**Document segment:**
The Hunger Games: Mockingjay Part 2 - Review
The Hunger Games is one of the few franchises that has been able to avoid the terrible young adult dystopian future adaptation curse, but does that mean its finale turned out?
The Hunger Games: Mockingjay Part 2 picks up right where part 1 left off, with Katniss having been attacked by Peeta after his rescue from the capitol. As the final chapter of the Hunger Games franchise, Mockingjay Part 2 has some pretty big loose ends to tie up, which it does almost exactly to the letter of the book. If you have read the book, you know about that disappointing epilogue, and it is re created here exactly as told in the book. If you haven't read the book, I won't spoil it here, but it left me feeling as if certain characters completely changed their personalities over the passing of a few months. The third act of the film is full of twists and turns, and one shocking character death, but the death feels pointless. The reasons for the death are never clearly explained, and I never felt like I knew who was responsible for it. I wasn't a fan of Mockingjay Part 1, given its extremely drab and slow pace; it felt like the cardinal example of a movie being stretched out into two parts just to make more money. Mockingjay Part 2 is a full- blown action movie, and certain aspects of the film certainly appealed more to my love of explosions, but that's not always a good thing.

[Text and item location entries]
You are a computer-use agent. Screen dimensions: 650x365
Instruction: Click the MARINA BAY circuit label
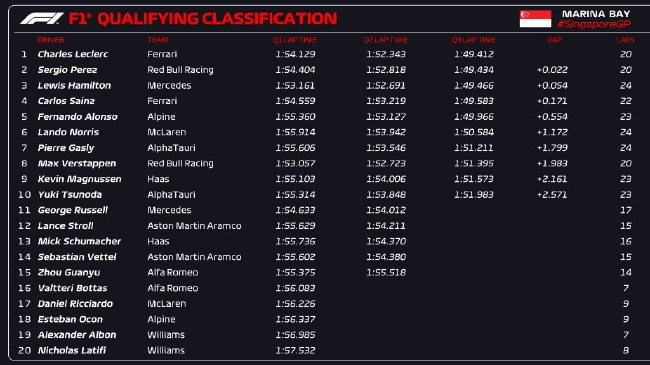click(596, 14)
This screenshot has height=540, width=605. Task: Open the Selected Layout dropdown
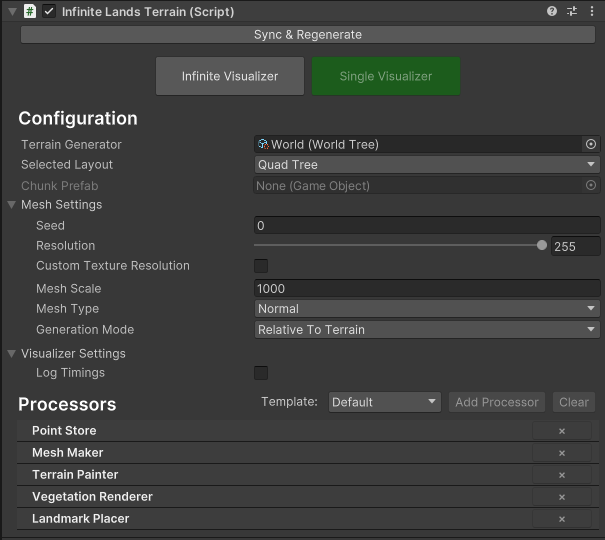coord(427,165)
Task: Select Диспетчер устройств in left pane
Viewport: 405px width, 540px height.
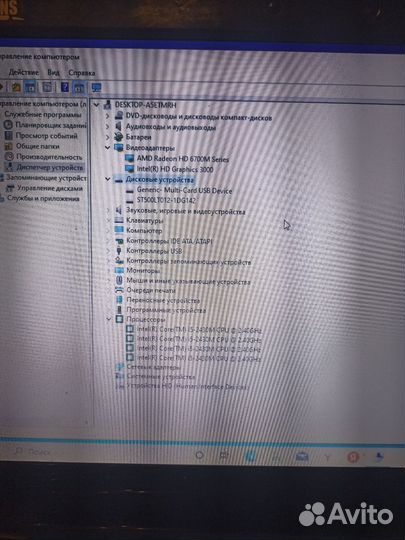Action: (x=50, y=167)
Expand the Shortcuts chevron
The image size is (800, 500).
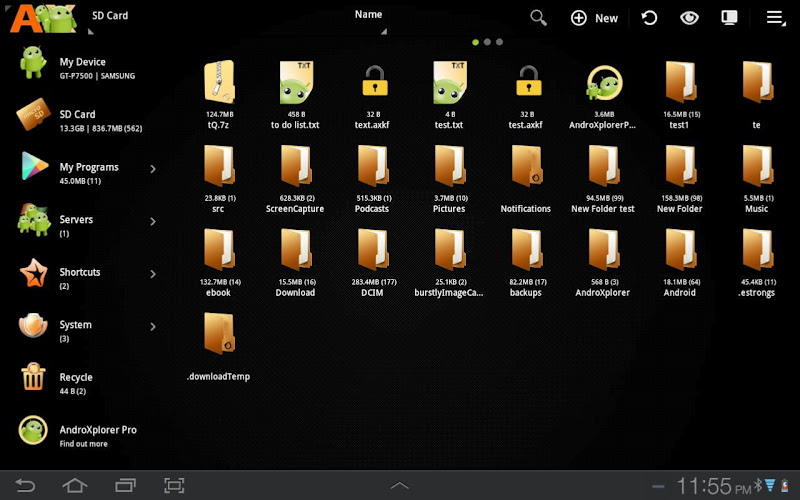(x=153, y=274)
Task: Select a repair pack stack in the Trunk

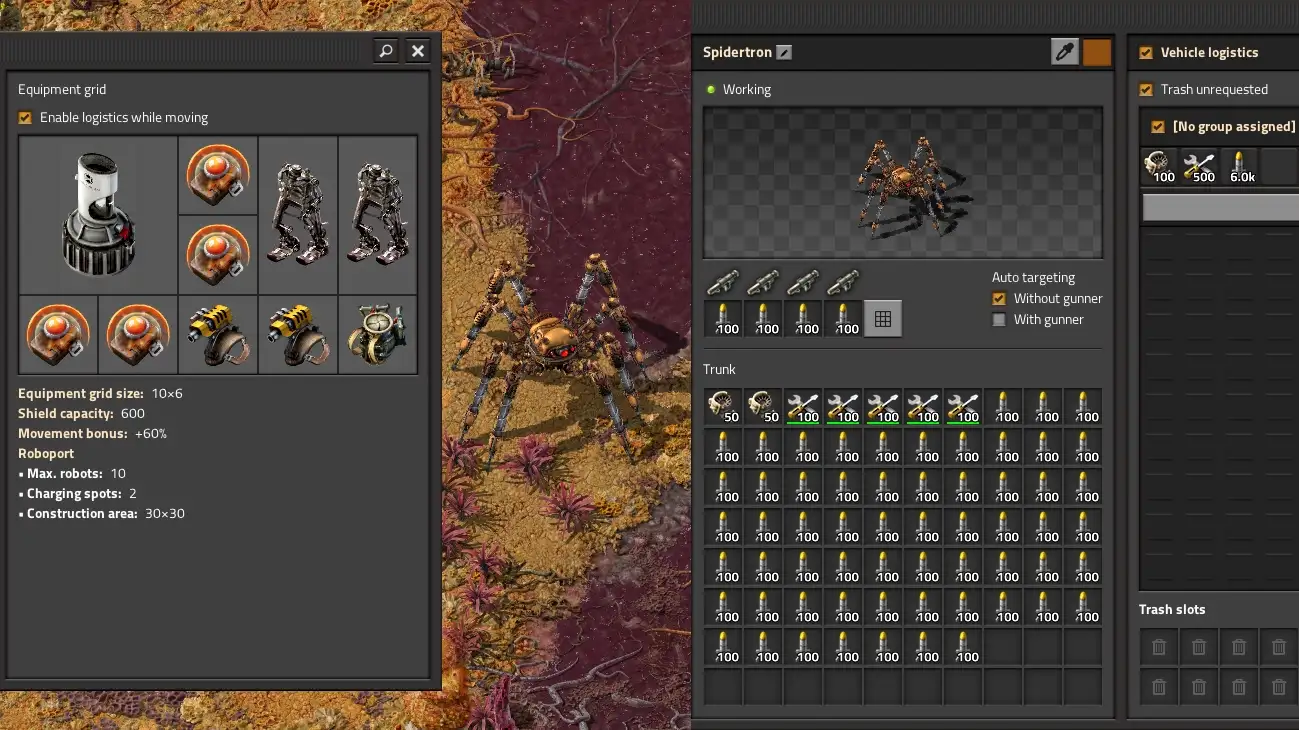Action: click(x=803, y=407)
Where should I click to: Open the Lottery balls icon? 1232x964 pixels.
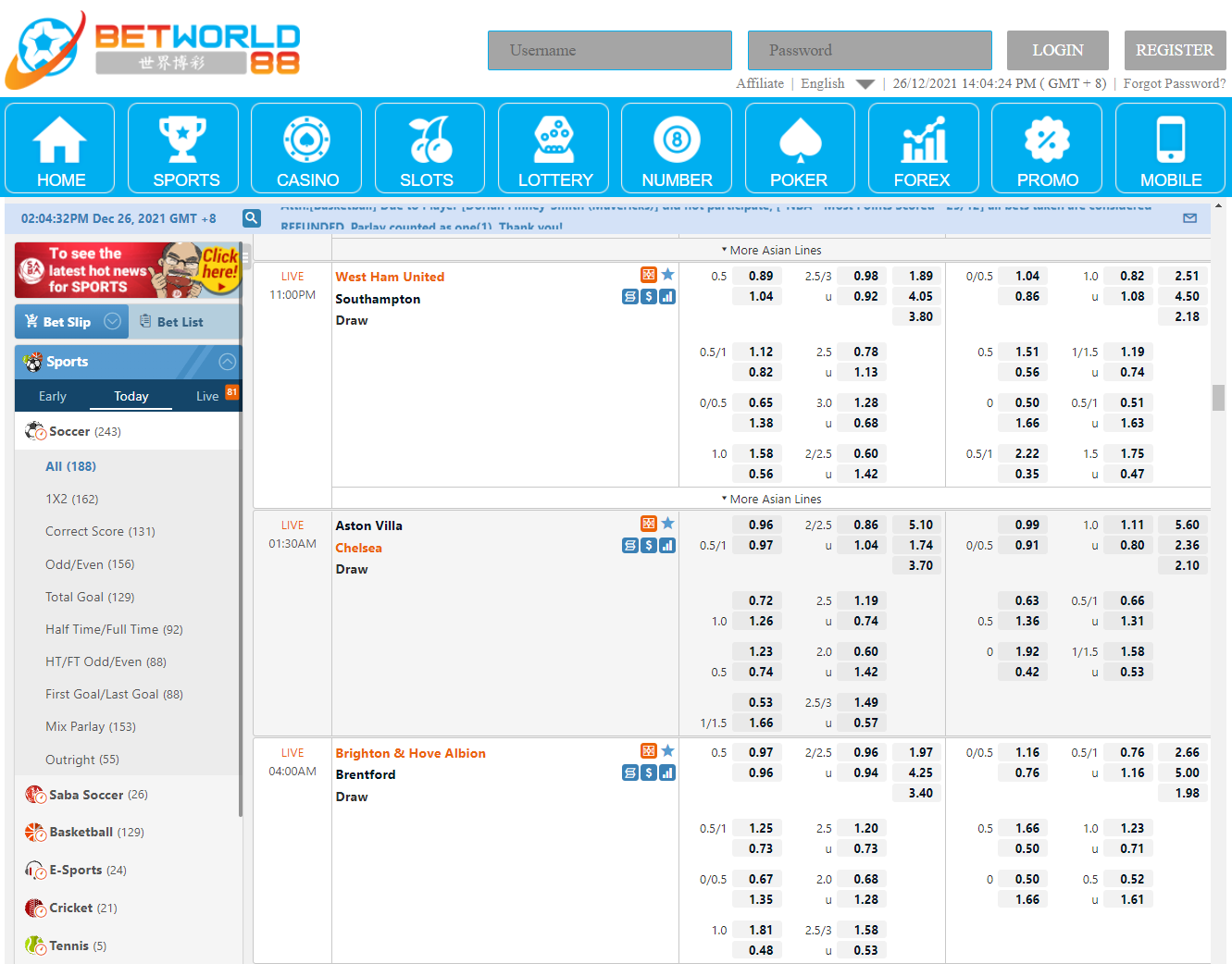tap(554, 141)
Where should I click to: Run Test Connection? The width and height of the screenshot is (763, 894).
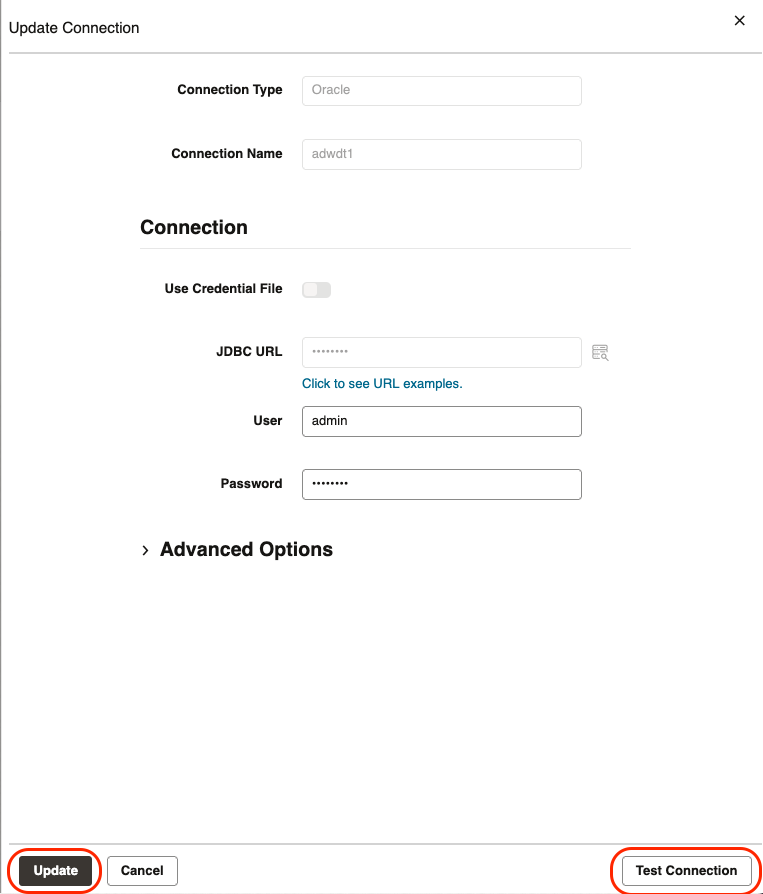click(x=686, y=871)
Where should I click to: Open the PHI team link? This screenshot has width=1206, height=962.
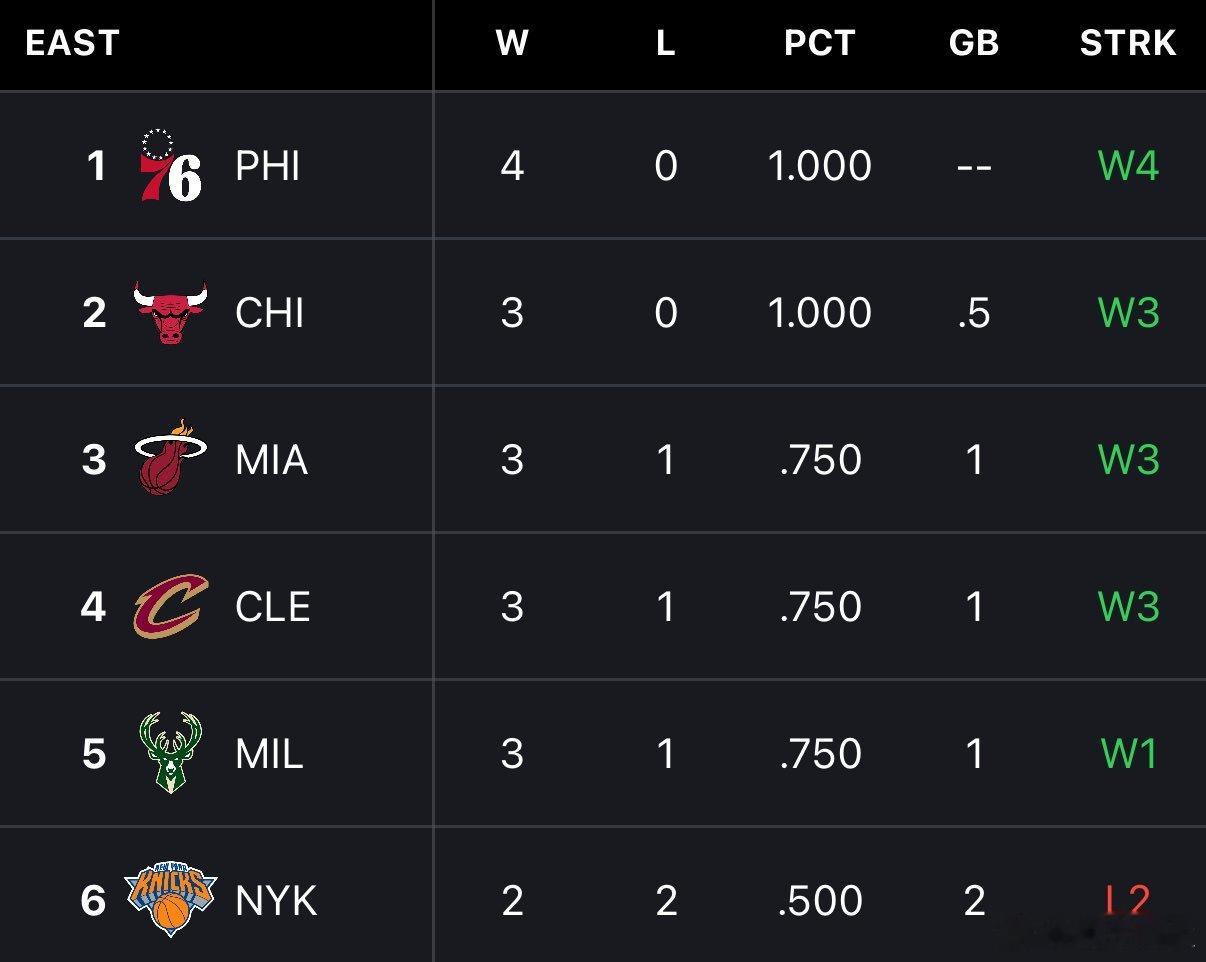pyautogui.click(x=267, y=166)
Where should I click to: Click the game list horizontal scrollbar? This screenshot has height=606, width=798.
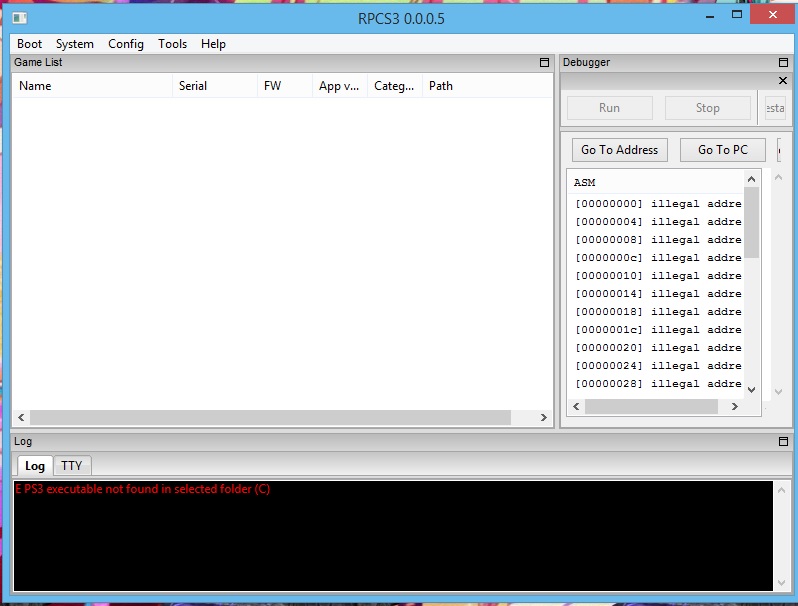point(270,417)
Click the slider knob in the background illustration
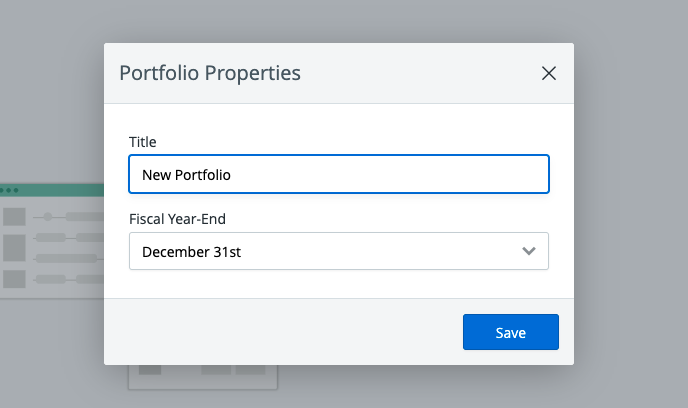 pyautogui.click(x=47, y=216)
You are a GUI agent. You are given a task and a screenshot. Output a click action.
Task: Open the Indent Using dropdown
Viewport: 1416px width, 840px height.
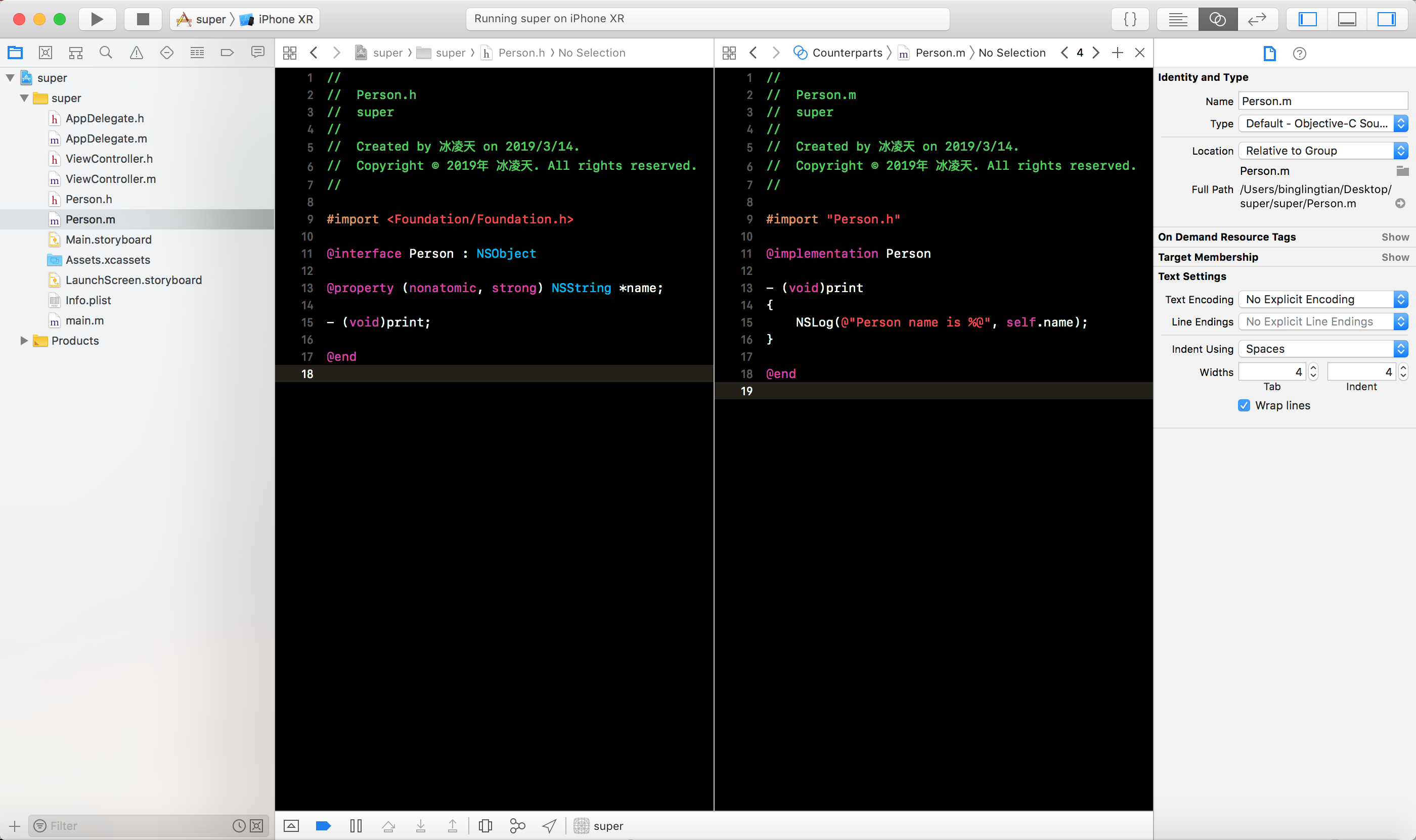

**Exercise requirements:**
**1.** List every distinct word in the review that ends in "ly".
**2.** In the review, substitute "trap" for "curse" and write out the passage starting at "The Hunger Games: Mockingjay Part 2 - Review" and ending at "finale turned out?".
The records have no role in this work.

**Answers by task:**
**1.** exactly, completely, clearly, extremely, certainly

**2.**
The Hunger Games: Mockingjay Part 2 - Review
The Hunger Games is one of the few franchises that has been able to avoid the terrible young adult dystopian future adaptation trap, but does that mean its finale turned out?